[Stored data]
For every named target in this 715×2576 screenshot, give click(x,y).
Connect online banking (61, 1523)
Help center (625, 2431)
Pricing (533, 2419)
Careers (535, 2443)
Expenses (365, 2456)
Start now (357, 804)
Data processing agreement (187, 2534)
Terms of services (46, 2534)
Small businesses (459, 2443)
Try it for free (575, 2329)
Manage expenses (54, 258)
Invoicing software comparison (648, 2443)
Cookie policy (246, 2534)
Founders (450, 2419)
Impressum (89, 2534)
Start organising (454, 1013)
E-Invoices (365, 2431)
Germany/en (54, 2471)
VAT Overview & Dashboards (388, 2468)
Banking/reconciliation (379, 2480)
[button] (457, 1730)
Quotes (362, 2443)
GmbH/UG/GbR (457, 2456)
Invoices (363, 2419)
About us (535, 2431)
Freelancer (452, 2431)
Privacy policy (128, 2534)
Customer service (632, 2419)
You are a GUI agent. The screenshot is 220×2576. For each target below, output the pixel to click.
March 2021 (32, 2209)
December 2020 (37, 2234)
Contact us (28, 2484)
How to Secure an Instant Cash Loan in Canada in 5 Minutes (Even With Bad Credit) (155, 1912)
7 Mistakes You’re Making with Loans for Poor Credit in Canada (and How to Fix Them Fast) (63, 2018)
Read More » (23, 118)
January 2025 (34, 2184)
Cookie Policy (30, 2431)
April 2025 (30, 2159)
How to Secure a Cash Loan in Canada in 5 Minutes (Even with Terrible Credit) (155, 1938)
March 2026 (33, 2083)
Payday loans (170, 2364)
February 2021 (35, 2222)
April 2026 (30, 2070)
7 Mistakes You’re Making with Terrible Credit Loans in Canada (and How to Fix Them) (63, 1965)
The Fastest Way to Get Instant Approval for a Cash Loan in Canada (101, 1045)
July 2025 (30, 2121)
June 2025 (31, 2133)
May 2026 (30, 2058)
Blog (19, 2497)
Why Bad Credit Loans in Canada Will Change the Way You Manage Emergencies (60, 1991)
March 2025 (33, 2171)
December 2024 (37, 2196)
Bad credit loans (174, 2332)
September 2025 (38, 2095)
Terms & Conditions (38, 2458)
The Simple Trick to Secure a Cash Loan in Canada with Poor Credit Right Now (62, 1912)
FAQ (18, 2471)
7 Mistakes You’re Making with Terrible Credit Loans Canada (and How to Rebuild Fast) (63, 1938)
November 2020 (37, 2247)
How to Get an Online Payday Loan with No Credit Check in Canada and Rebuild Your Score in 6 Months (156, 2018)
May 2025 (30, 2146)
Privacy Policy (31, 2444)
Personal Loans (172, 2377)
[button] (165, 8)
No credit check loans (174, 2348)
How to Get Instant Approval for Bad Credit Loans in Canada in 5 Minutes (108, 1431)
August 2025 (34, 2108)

[Problem to solve]
Reproduce exactly the lines above from the line with "Invoices (363, 2419)" to the line with "Contact us (28, 2484)", including both, and add nothing.

[Response to this exercise]
Invoices (363, 2419)
About us (535, 2431)
Freelancer (452, 2431)
Privacy policy (128, 2534)
Customer service (632, 2419)
You are a GUI agent. The screenshot is 220×2576. For each target below, output the pixel to click.
March 2021 (32, 2209)
December 2020 (37, 2234)
Contact us (28, 2484)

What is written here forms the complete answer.